Server Pool Assignment

When you define services for a policy-managed database, you assign the service to a server pool where the database is running using SRVCTL with the -g option. You can define the service as either UNIFORM (running on all instances in the server pool) or SINGLETON (running on only one instance in the server pool) using the -c option. For singleton services, Oracle RAC chooses on which instance in the server pool the service is active. If that instance fails, then the service fails over to another instance in the server pool. A service can only run in one server pool.

Note:

If you use Oracle Database Quality of Service Management (Oracle Database QoS Management), then you cannot have singleton services in a server pool, unless the maximum size of that server pool is one.

See Also:

"Overview of Oracle RAC Database Administration" for more information about policy-managed and administrator-managed databases

Load Balancing Advisory Goal for Runtime Connection Load Balancing

With runtime connection load balancing, applications can use load balancing advisory events to provide better service to users. Oracle JDBC, Oracle Universal Connection Pool (UCP) for Java, Oracle Call Interface, Connection Manager (CMAN), and ODP.NET clients are automatically integrated to take advantage of load balancing advisory events. The load balancing advisory informs the client about the current service level that an instance is providing for a service. To enable the load balancing advisory, use SRVCTL with the -B option when creating or modifying the service.

The load balancing advisory also recommends how much of the workload should be sent to that instance. The goal determines whether connections are made to the service based on best service quality (how efficiently a single transaction completes) or best throughput (how efficiently a complete job or long-running query completes).

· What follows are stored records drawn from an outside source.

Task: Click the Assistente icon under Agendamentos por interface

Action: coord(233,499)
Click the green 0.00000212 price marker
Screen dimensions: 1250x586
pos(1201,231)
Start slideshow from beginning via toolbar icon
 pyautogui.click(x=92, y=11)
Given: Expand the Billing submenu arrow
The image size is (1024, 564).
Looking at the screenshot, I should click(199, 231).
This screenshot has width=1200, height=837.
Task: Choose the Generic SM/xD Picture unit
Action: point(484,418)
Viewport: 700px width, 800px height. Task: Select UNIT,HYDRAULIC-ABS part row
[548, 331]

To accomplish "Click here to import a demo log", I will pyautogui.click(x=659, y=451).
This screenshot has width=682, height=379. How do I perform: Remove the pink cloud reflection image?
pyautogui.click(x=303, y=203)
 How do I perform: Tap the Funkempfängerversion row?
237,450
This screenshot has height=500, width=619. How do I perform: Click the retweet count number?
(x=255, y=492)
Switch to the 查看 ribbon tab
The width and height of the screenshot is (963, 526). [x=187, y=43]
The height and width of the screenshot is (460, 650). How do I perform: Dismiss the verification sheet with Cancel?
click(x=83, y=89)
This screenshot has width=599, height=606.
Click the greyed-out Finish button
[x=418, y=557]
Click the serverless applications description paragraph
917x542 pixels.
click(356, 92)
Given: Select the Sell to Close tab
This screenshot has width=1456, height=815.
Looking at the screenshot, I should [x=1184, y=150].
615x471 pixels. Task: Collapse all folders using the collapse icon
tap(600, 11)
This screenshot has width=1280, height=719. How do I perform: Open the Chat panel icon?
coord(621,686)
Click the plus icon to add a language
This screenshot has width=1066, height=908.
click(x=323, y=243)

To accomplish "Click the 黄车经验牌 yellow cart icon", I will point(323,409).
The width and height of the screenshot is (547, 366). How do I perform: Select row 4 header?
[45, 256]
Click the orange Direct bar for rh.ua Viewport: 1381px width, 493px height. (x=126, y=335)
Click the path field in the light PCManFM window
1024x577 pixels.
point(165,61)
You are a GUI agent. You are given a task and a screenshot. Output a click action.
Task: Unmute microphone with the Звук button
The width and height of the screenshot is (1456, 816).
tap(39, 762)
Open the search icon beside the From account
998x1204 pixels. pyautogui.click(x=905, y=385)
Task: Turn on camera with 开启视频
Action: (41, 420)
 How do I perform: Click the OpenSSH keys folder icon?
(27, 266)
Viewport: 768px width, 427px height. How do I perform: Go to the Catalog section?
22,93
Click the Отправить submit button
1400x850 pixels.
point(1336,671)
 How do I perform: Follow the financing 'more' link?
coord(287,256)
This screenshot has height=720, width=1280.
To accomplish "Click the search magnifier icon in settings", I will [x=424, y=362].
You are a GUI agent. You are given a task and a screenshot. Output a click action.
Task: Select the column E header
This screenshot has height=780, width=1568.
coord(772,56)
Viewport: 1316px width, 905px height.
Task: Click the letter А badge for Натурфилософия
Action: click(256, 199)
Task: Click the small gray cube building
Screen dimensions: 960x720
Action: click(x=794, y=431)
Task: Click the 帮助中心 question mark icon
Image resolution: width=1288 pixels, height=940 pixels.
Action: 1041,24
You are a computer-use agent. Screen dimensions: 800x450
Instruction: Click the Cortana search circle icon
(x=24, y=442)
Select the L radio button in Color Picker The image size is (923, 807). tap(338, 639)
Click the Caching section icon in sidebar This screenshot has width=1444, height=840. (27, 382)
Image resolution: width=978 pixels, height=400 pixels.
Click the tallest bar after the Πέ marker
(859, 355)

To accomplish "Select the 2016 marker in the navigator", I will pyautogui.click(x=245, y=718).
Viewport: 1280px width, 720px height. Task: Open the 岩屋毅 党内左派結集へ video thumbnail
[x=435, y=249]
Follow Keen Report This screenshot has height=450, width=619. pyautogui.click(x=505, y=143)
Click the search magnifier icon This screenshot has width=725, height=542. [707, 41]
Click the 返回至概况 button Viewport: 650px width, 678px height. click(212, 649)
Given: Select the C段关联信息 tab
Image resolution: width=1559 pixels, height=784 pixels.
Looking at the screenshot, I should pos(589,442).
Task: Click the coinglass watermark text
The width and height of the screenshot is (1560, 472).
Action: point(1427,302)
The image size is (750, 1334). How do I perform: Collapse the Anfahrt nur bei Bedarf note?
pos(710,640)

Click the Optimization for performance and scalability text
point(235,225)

Connection Load Balancing Goal

Oracle Net Services provides connection load balancing to enable you to spread user connections across all of the instances that are supporting a service. For each service, you can use SRVCTL to define the method you want the listener to use for load balancing by setting the connection load balancing goal, specified with the -j option. Connections are classified as LONG (such as connection pools and SQL*FORMS) which tells the listener to use session-based statistics, or SHORT which tells the listener to use CPU-based statistics. If the load balancing advisory is enabled, its information is used to balance connections; otherwise, CPU utilization is used to balance connections.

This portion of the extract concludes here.